A Clojure library for building realtime conversations using OpenAI's Realtime API
- WebSocket transport for JVM
- WebRTC transport for ClojureScript
- Acoustic Echo Cancellation (AEC) support for JVM
reelthyme provides a simple, core.async-driven API for interacting with OpenAI's Realtime API. On the JVM it uses WebSocket, while ClojureScript will leverage WebRTC. Use it to build multimodal, real-time conversational experiences with minimal boilerplate.
- connect!: Opens a session channel for sending client events and receiving server events. On the JVM this uses WebSocket, while in ClojureScript it uses WebRTC and manages audio playback automatically.
- stream! (JVM only): Splits incoming server events into a filtered event channel and an audio stop function.
- capture-audio! (JVM only): Streams microphone input into the session as audio-buffer events.
- core.async channels: All data flows via clojure.core.async channels and go blocks for composability.
Start a REPL and require the namespaces:
(ns my-app.core
(:require [reelthyme.core :as rt]
[reelthyme.schema :as sc]
[clojure.core.async :as a]))
Open a realtime session, with optional event validation:
;;; JVM
(def session-ch
(rt/connect! {:xf-in (map sc/validate)}) ;; validate outgoing events
;;; ClojureScript
(def session-ch
(rt/connect! session {:xf-in (map sc/validate)})) ;;; session is fetched from a server
reelthyme.core/create-session
is included as a convenient server-side function for creating sessions fit for WebRTC.
On the JVM, authentication can be provided as an :api-key
option, or the default will attempt to use
the OPENAI_API_KEY
environment variable. WebRTC requires some work on your own server. See Connection details in the OpenAI WebRTC docs.
The reelthyme.schema
namespace is completely optional. The validate
function provided by it is a great
addition to the development environment to ensure properly constructed client events are being sent.
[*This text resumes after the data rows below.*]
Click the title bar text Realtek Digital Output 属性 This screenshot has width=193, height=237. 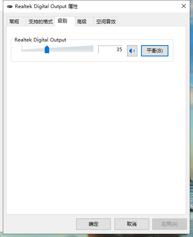(x=46, y=6)
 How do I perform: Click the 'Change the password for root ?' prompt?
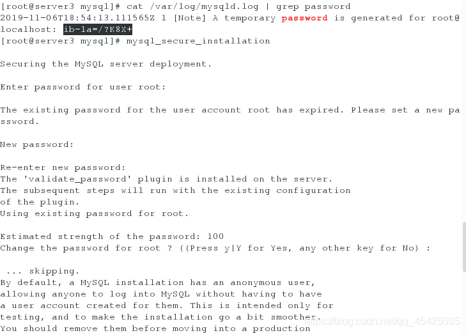tap(86, 248)
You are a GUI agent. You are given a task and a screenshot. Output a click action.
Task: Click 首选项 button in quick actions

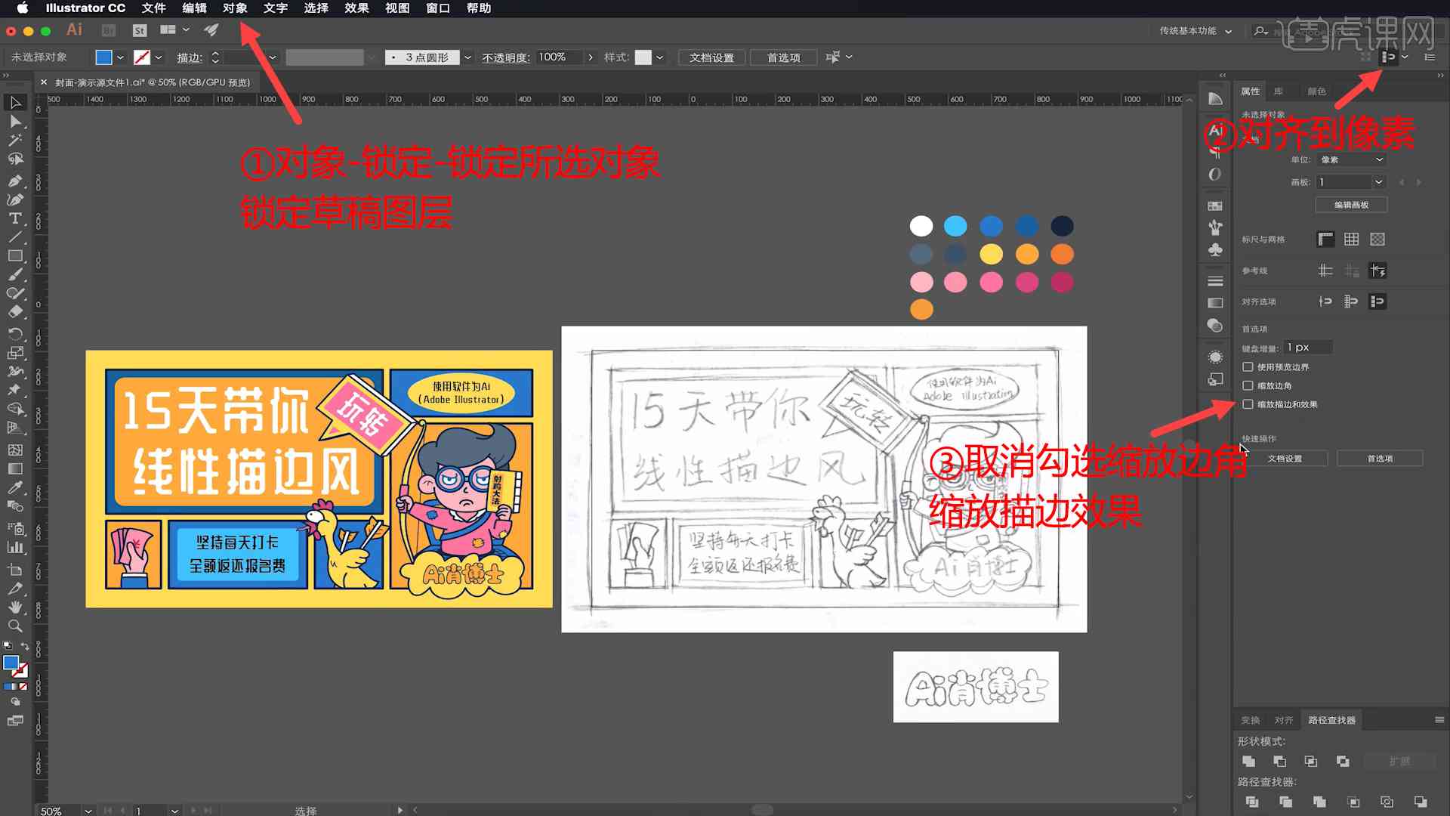[x=1379, y=459]
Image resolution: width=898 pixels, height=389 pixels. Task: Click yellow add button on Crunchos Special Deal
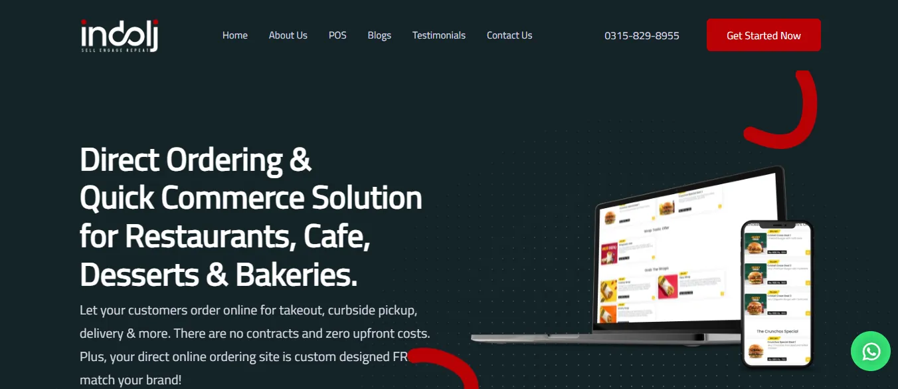pos(808,359)
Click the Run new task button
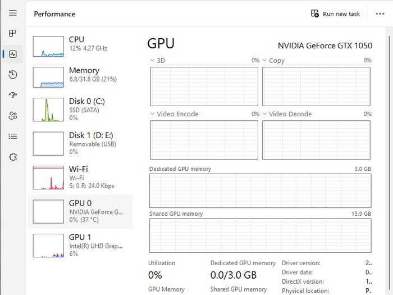This screenshot has height=295, width=393. pos(335,14)
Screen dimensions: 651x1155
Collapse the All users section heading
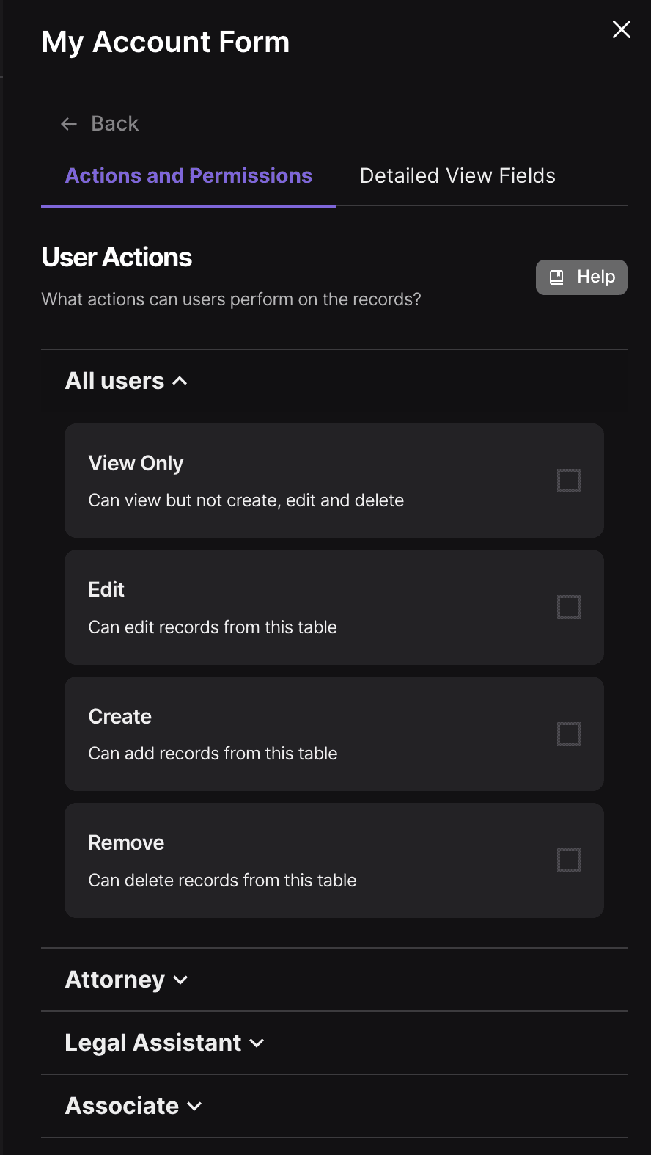[127, 381]
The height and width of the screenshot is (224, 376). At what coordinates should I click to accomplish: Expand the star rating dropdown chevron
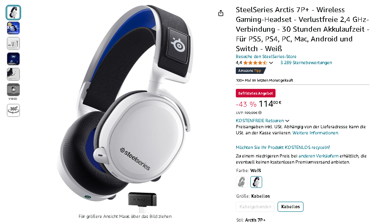[271, 63]
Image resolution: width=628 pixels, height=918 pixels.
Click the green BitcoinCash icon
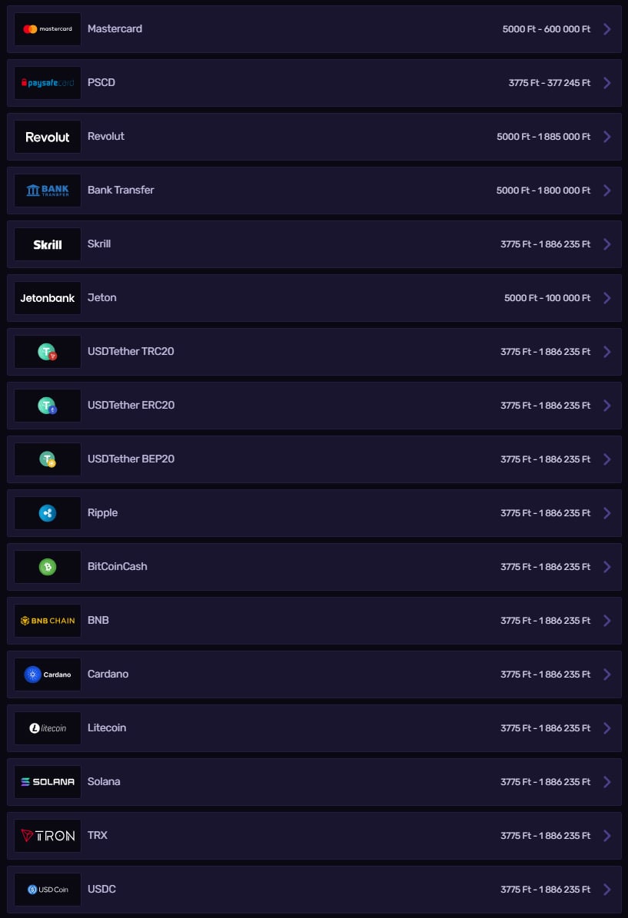[48, 567]
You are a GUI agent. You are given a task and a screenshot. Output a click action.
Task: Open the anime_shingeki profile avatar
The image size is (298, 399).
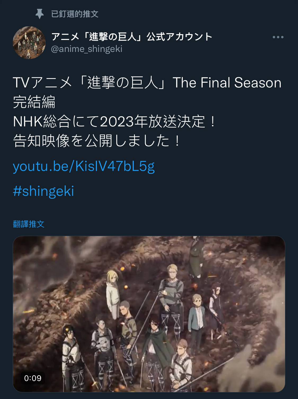[29, 42]
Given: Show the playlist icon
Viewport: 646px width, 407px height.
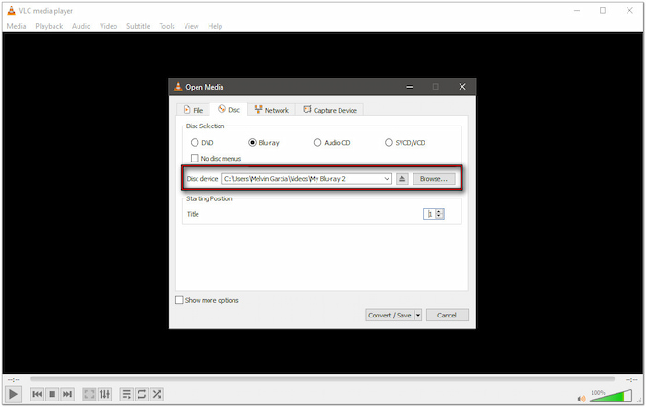Looking at the screenshot, I should (126, 394).
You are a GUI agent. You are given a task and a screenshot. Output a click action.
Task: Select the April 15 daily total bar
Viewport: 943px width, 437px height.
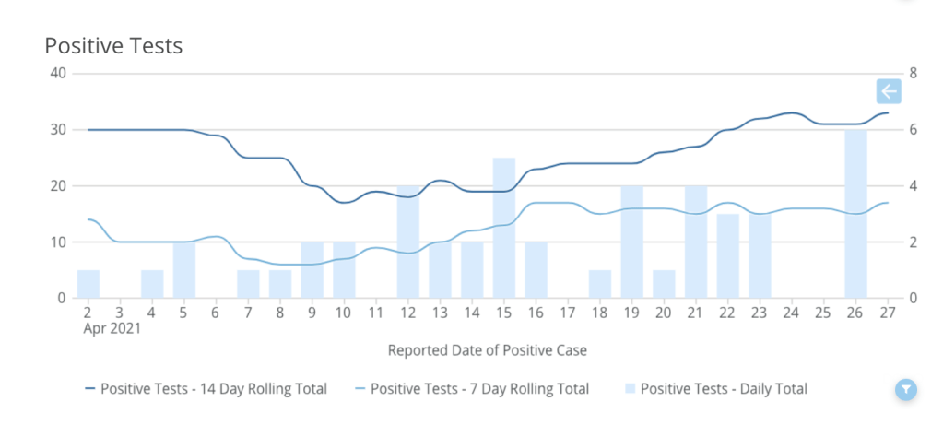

Separate audio deltas from other events (JVM):
;;; Receive server events as plain Clojure maps
(let [[event-ch stop-audio] (rt/stream! session-ch)]
(a/go-loop []
(when-let [ev (a/<! event-ch)]
(println "Server event:" ev)
(recur))))
Or just read from the single session channel when using WebRTC:
;;; Receive server events as plain Clojure maps
(a/go-loop []
(when-let [ev (a/<! session-ch)]
(println "Server event:" ev)
(recur)))
Send client events as plain Clojure maps.
;; Send a text message
(a/put! session-ch
{:type "conversation.item.create"
:item {:type "message"
:role "user"
:content [{:type "input_text"
:text "What is the weather today?"}]}})
;; Request both text and audio response
(a/put! session-ch
{:type "response.create"
:response {:modalities ["text" "audio"]}})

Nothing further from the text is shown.